**PROMPT**: Copy out exactly the lines from the one containing "Screen dimensions: 1024x768" through the end of the records, and no pictures.

Start of GIVEN DATA

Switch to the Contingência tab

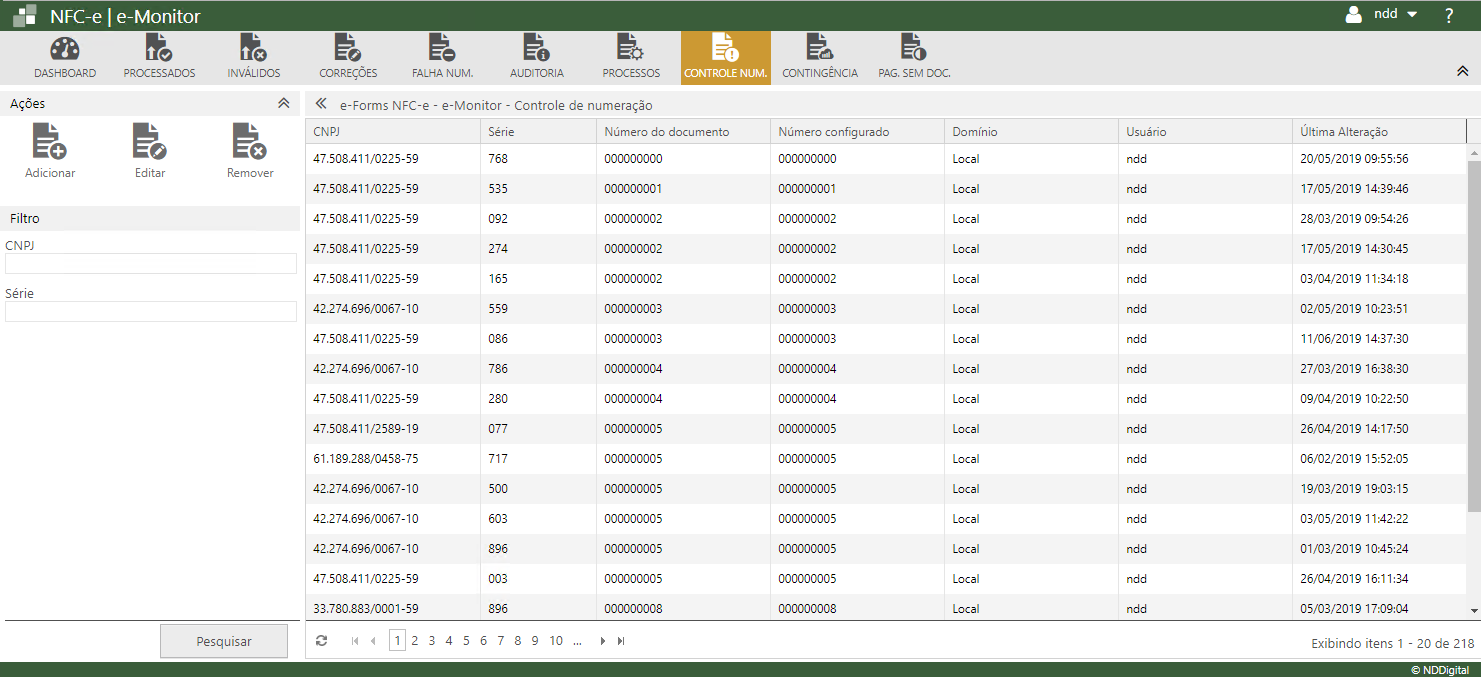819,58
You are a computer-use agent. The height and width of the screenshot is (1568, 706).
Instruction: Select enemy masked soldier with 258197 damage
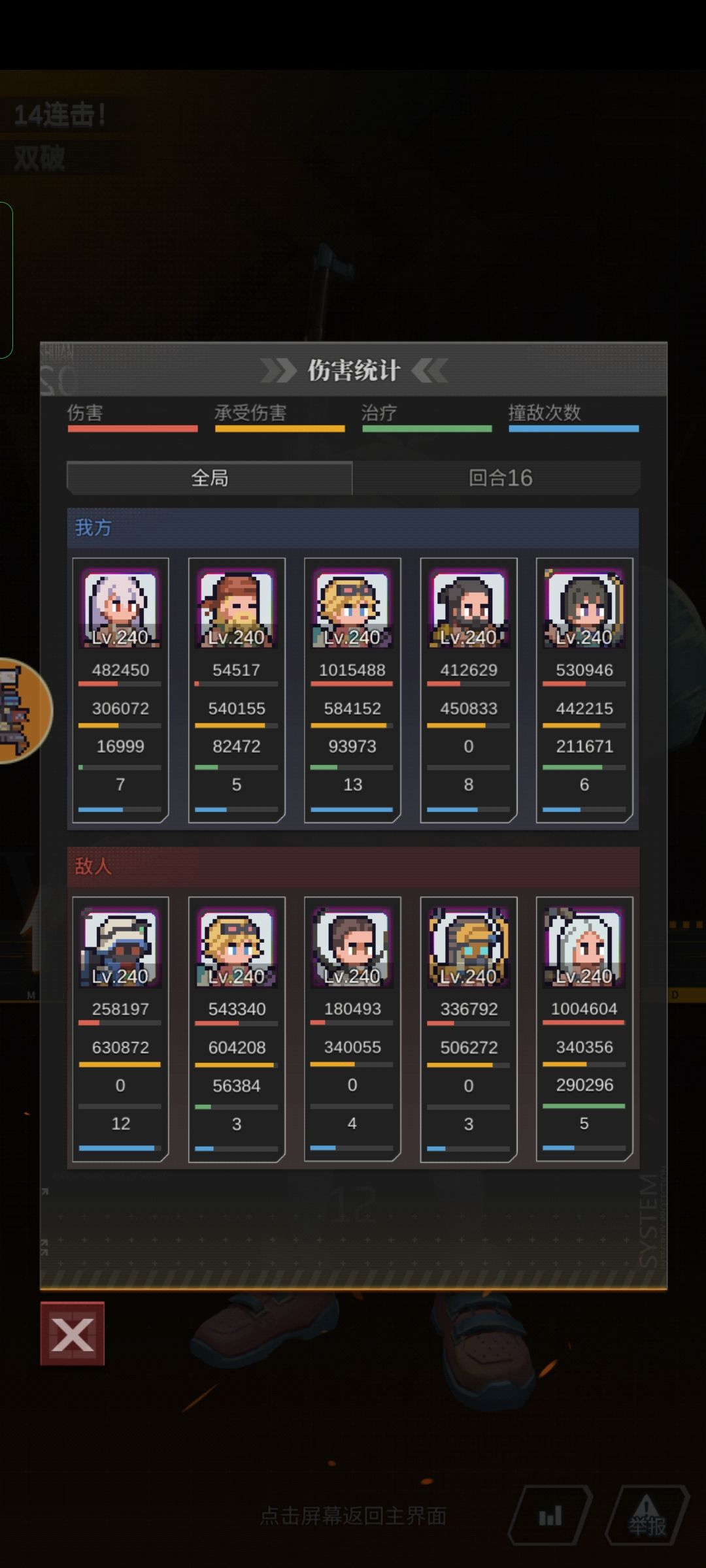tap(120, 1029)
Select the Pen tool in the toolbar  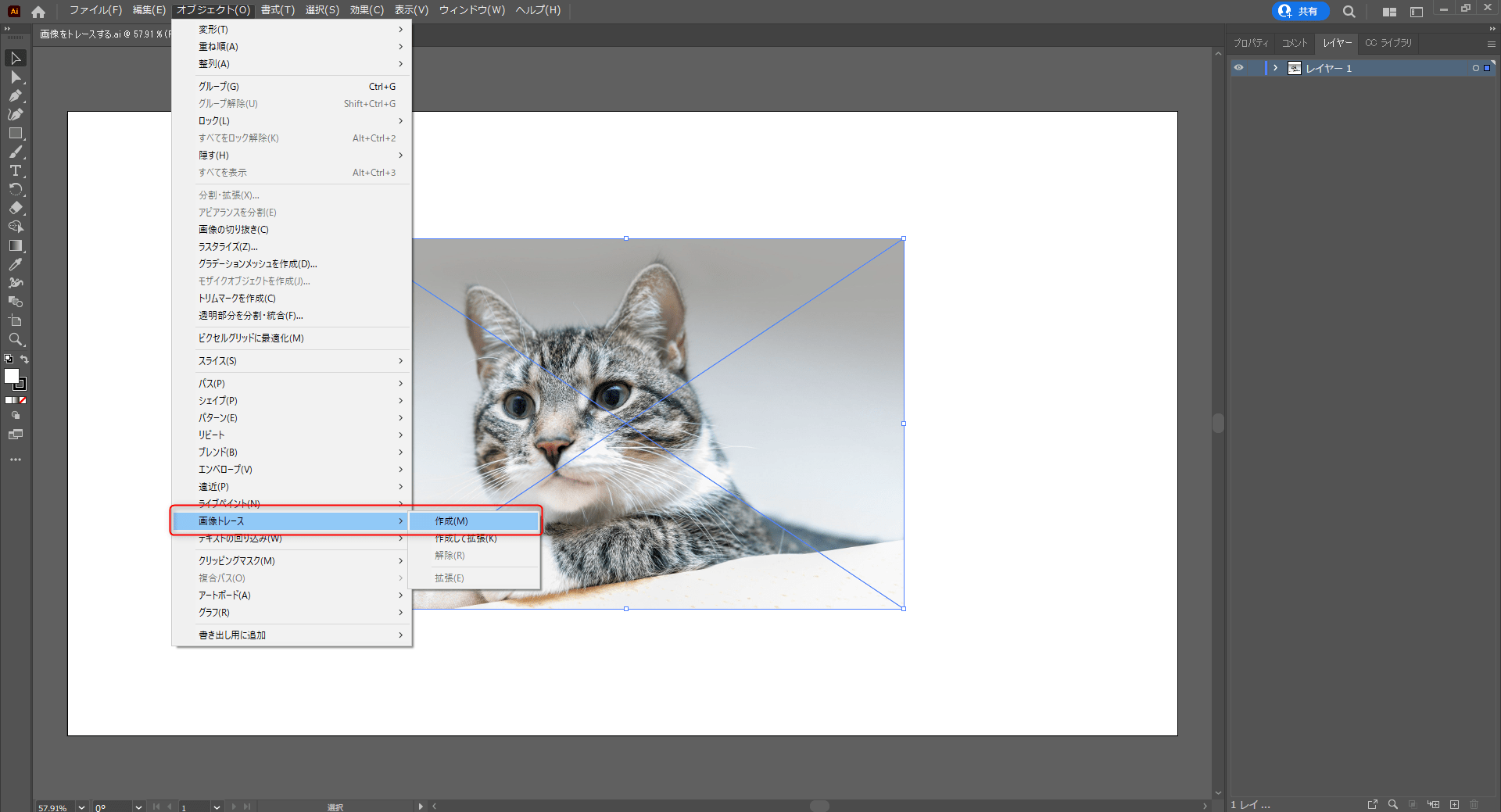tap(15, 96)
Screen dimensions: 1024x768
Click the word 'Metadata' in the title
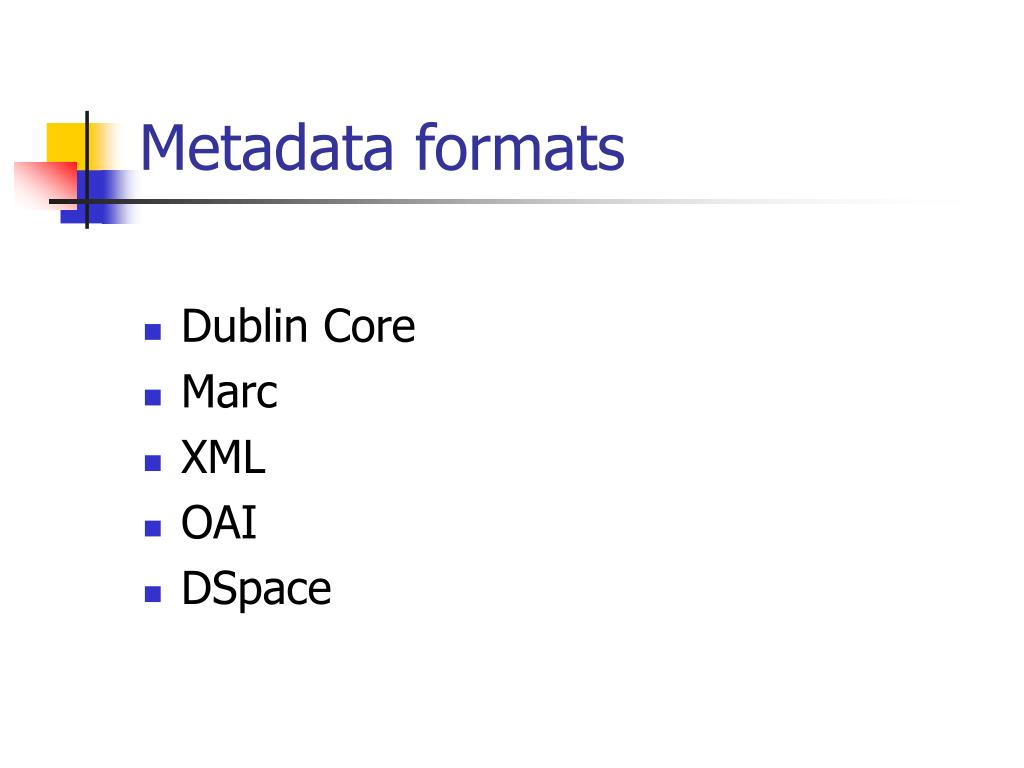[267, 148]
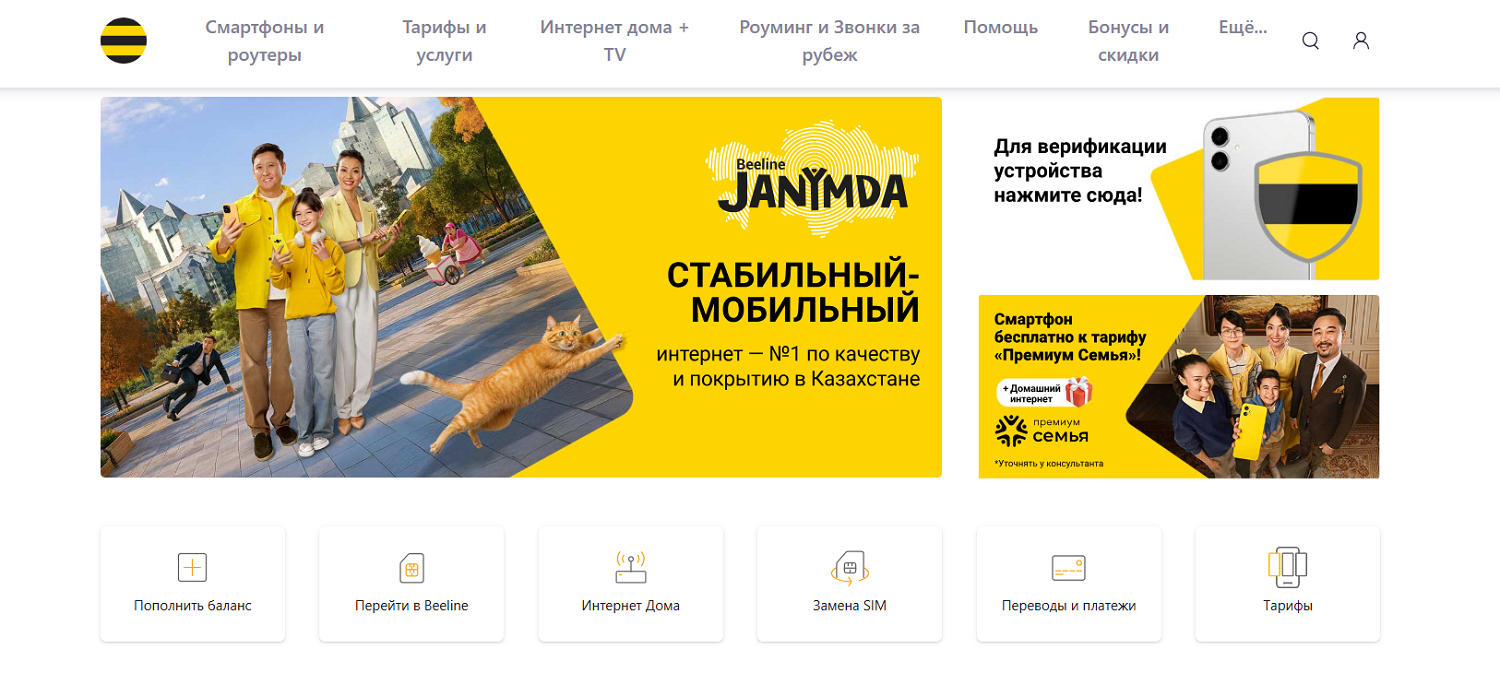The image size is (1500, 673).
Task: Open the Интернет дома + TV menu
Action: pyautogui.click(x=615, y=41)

End of GIVEN DATA

**RESULT OF THE TASK**:
Screen dimensions: 1024x768
Click the word 'Metadata' in the title
[267, 148]
The image size is (1500, 673).
Task: Open the Интернет дома + TV menu
Action: pyautogui.click(x=615, y=41)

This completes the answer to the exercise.